Location
- Country: Philippines
- Region: Northern Mindanao
- Province: Bukidnon

Physical characteristics
- Mouth: Pulangi River
- • coordinates: 7°17′39″N 124°51′36″E﻿ / ﻿7.294241°N 124.859866°E

Basin features
- Progression: Muleta–Pulangi–Mindanao

= Muleta River =

River in Mindanao, Philippines

The Muleta River is a river draining the southern central portion of the province of Bukidnon in the southern island of Mindanao, Philippines. It is one of the major tributaries of the Pulangi River, which drains into the Rio Grande de Mindanao in Cotabato.
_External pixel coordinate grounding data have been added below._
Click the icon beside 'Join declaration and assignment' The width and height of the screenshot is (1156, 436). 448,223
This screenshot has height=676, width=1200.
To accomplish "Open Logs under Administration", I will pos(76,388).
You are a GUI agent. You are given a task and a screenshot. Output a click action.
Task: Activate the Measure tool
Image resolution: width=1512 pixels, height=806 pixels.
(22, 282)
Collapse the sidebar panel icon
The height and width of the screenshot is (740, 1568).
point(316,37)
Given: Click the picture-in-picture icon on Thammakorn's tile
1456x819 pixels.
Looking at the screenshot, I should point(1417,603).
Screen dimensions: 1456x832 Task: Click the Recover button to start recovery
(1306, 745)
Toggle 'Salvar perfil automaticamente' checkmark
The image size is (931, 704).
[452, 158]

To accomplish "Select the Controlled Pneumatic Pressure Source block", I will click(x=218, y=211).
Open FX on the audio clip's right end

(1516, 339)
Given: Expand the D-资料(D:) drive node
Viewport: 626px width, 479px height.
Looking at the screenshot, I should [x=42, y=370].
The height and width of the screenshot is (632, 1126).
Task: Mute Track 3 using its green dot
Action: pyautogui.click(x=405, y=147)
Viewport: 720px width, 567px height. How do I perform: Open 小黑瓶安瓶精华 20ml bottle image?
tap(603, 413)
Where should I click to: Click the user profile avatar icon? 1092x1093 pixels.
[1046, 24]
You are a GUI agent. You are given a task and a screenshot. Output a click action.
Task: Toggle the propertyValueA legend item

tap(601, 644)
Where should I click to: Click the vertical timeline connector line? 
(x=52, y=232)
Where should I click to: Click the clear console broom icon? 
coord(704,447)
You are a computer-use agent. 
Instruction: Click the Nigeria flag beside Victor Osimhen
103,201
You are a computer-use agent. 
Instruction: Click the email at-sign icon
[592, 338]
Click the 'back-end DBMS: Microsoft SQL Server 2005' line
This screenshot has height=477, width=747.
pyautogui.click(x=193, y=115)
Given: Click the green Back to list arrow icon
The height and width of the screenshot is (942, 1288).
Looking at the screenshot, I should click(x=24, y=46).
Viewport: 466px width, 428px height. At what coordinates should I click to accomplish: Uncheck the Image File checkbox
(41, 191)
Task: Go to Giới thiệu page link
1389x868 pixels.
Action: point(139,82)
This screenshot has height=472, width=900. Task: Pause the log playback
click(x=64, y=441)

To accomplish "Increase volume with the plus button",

It is one of the major watersheds of Bukidnon which is considered as the food basket of Mindanao (Dacumos, 2012–07). Due to its wide agricultural area, Muleta watershed is a great factor in affecting the water quality of the bigger Pulangi River and the much bigger Rio de Grande. Muleta watershed consists of municipalities and city which agriculture is their major industry. Some of the companies that operate inside the area of Muleta Watershed are Dole, MCADC and Sumifru which has a large land area covered. Due to this, fertilizer and sediment runoff are the problems Muleta River is facing today (Ara, A., 2017)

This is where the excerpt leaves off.